-- BEGIN Task material --

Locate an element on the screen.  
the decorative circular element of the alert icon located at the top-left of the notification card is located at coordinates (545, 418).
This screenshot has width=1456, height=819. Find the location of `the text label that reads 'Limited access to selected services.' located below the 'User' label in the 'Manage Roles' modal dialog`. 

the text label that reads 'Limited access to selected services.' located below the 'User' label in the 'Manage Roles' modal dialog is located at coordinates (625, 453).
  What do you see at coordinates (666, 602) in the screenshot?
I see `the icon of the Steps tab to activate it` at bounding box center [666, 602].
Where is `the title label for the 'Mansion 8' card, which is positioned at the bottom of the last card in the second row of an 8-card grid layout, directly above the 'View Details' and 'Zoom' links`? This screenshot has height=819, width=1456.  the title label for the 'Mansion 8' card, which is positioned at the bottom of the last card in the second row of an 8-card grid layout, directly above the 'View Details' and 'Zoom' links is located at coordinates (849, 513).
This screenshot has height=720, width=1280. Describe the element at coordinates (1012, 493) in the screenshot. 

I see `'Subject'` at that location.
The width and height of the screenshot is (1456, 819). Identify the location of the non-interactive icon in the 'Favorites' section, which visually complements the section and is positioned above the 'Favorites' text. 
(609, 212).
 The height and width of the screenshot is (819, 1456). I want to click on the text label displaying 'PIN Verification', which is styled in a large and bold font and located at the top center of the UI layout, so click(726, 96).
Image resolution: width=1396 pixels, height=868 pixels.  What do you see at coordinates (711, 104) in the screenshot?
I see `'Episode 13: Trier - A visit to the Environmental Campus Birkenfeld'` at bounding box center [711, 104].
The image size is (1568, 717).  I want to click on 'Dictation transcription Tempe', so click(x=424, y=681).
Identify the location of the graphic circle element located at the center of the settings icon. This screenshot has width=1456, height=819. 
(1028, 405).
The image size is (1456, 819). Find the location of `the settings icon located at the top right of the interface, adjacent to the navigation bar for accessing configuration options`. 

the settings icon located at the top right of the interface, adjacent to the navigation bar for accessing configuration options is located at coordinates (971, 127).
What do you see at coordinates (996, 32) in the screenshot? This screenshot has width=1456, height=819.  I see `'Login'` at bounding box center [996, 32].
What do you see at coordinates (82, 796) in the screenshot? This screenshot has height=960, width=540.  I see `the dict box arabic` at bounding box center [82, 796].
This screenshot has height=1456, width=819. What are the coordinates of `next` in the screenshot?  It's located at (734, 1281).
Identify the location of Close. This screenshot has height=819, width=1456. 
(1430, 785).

-- END Task material --

→ **Exercise objective**
Print, without any change, the part that opens with the line containing "The image size is (1568, 717)." and closes with the line containing "(1028, 405).", including both of those lines.

→ **Answer to this task**
The image size is (1568, 717).  I want to click on 'Dictation transcription Tempe', so click(x=424, y=681).
Identify the location of the graphic circle element located at the center of the settings icon. This screenshot has width=1456, height=819. 
(1028, 405).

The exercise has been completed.